In summary, our numerical calculations and experimental results show that our silicon PC slab heterojunction diode exhibits promising performance of optical isolation, with a round-trip transmissivity two orders of magnitude smaller than the forward transmissivity for the in-plane infrared light across the structure. Our scattering matrix analysis indicates that the considerable unidirectional transport of in-plane signal light can be attributed to the information dissipation and selective modal conversion in the multiple-channel spatial-inversion symmetry breaking structure and has no conflict with reciprocal principle for a time-reversal symmetric structure. It is expected that optimized connection interfaces between the input and output waveguides with the heterojunction diode can yield better impedance mismatch and bring higher forward transmission efficiency.
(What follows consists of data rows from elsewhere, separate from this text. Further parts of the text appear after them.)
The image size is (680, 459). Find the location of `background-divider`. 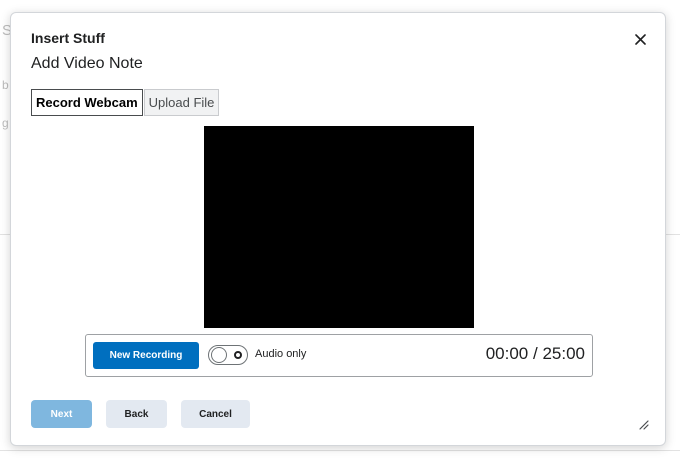

background-divider is located at coordinates (340, 450).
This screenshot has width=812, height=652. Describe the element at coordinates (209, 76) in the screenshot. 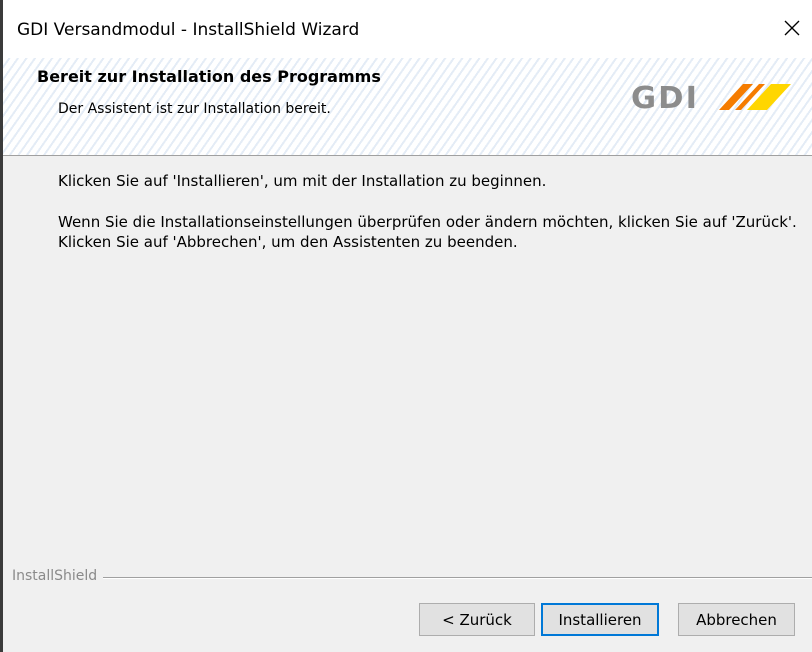

I see `header-title: Bereit zur Installation des Programms` at that location.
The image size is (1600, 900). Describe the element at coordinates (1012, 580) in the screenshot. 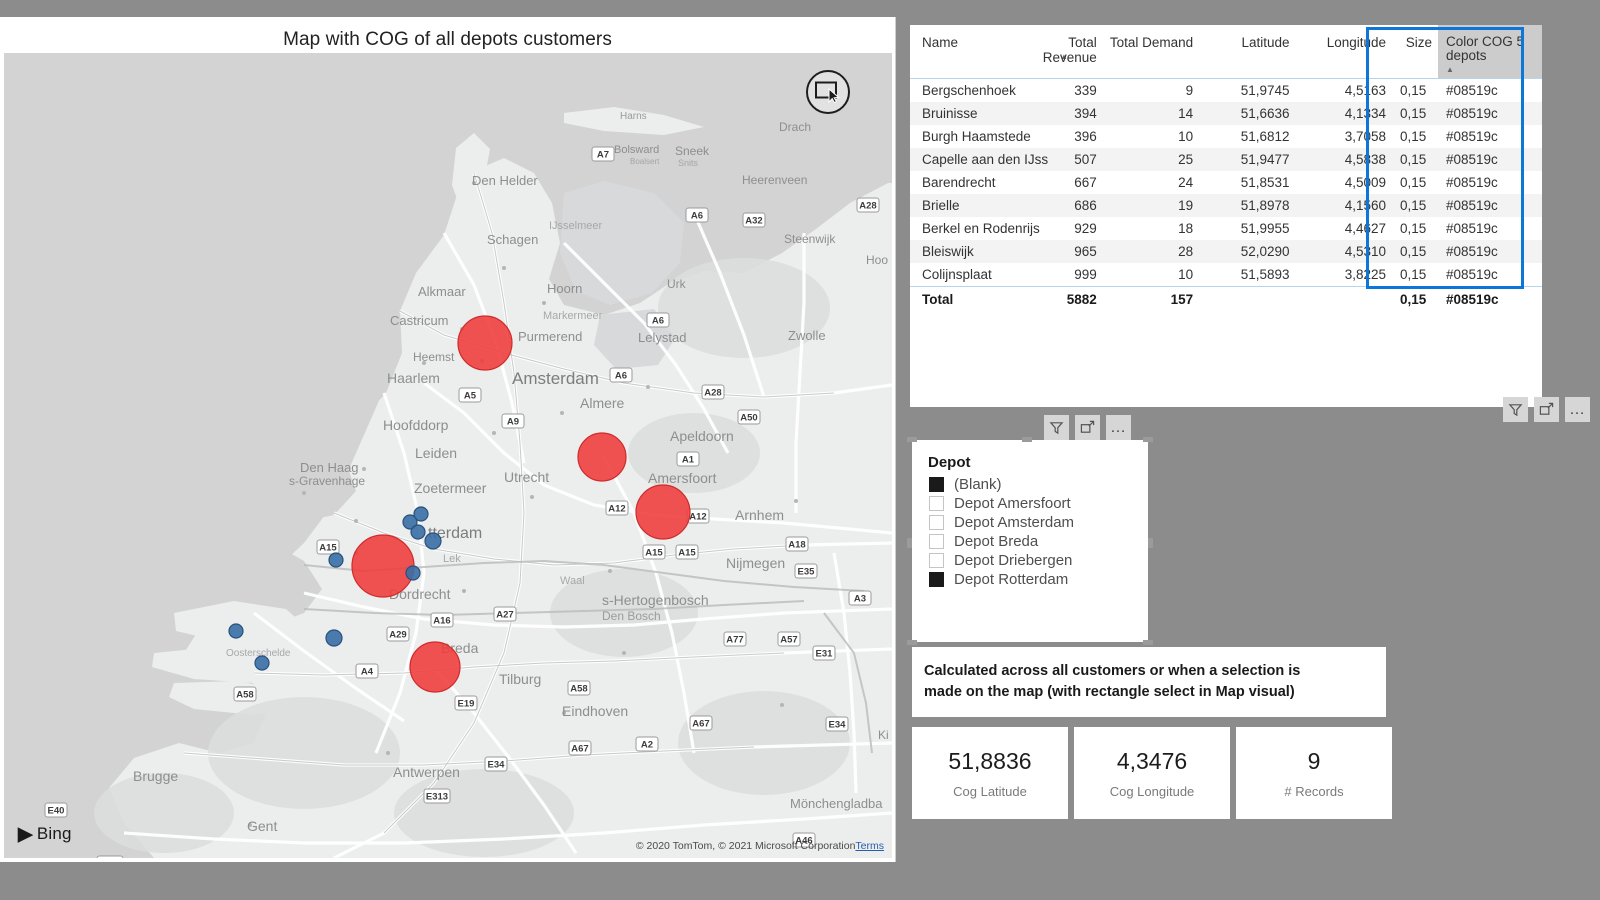

I see `slicer-item-label: Depot Rotterdam` at that location.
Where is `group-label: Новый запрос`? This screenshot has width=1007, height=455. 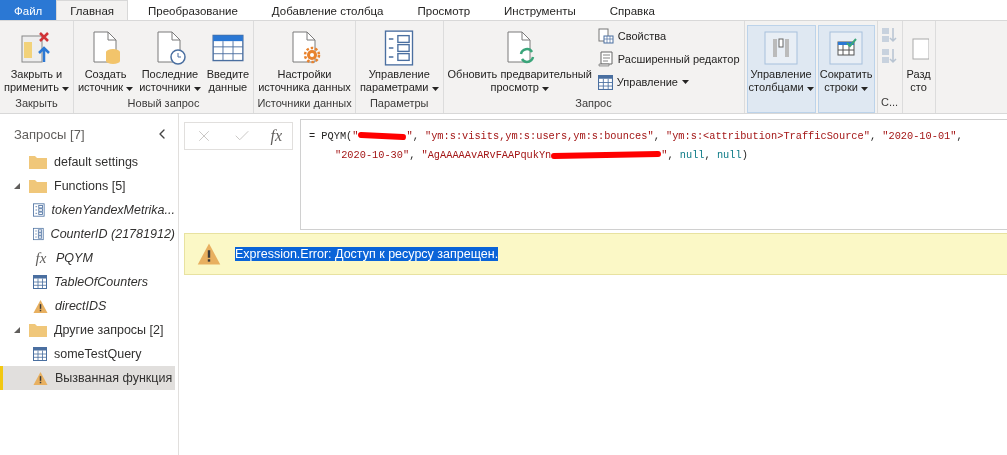
group-label: Новый запрос is located at coordinates (164, 103).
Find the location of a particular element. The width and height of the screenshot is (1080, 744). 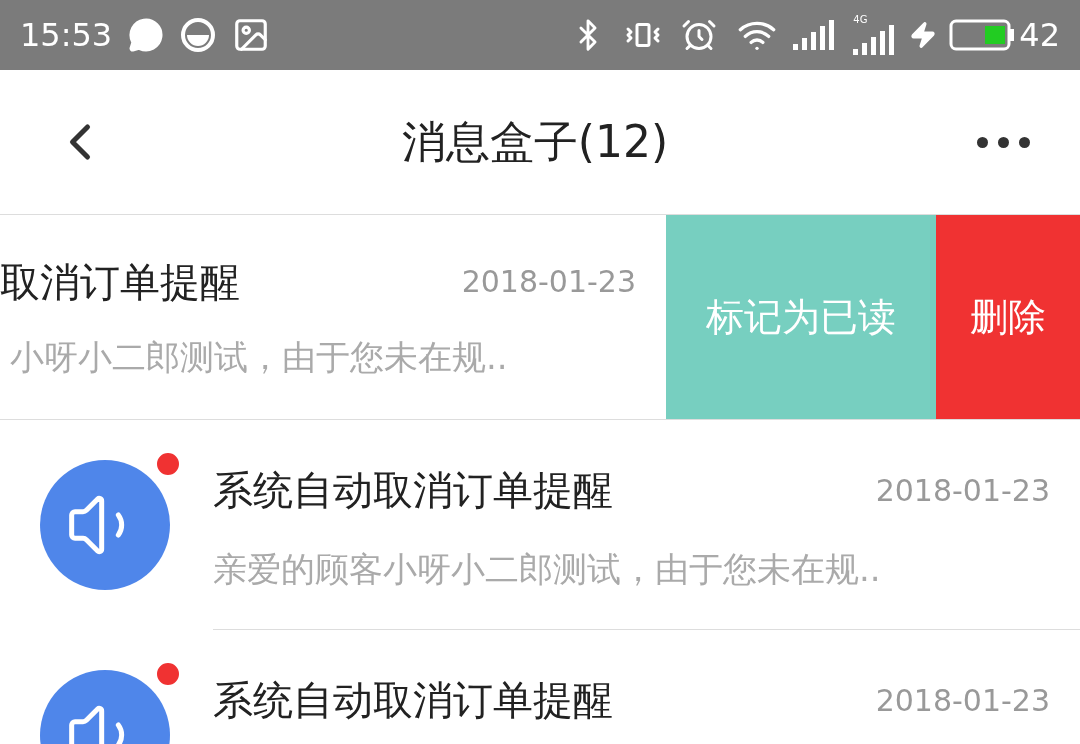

That optical isolation can occur in a linear, passive and time-independent optical structure would stimulate more thinkings and insights on the general transport theory of light in the fundamental side and open up a road towards photonic logics in silicon integrated optical devices and circuits in the application side.

Methods

Simulation

We use 3D-FDTD method for numerical simulation on the transmission spectra and field patterns. The doubled-diode structure is used to calculate the round-trip transmission spectrum and the single diode structure is used to calculate the forward and backward transmission spectra, which all contain the same input/output ridge waveguide. The width of the input and round-trip output waveguides is the same 2a (a = 440 nm is the lattice constant) and the center connection waveguide is 6a. The length of the center connection waveguide is 10a. The grid size used in the simulation is 11 nm. The light source is placed at the input port with 2a-wide ridge waveguides connecting the surface of the diode region and the receiving plane is placed at the output port. The whole area is surrounded by a perfectly matched layer.

Sample fabrication

The patterns were first defined in resist using the electron beam lithography (EBL) on the top layer of a silicon-on-insulator (SOI) chip. The resist patterns were then transferred to silicon layer using the inductive coupled plasma reactive ion etching (ICP-RIE) technique. The insulator layer (SiO2) underneath the silicon pattern regions was finally removed by a HF solution to form an air-bridged structure.

Measurements

In our optical experiments, light from a semiconductor laser, which is tunable between 1,500 nm and 1,640 nm, was directly coupled from a single mode tapered fiber into the input ridge waveguides at the input port. And at the output port, a single mode tapered fiber was used to attach the output ridge waveguides and the power meter by direct coupling. We also measured the transmission power of the reference waveguide, which had only the same tapered ridge waveguides but no diode region. The loss from the input fiber to the output fiber is −20 dB.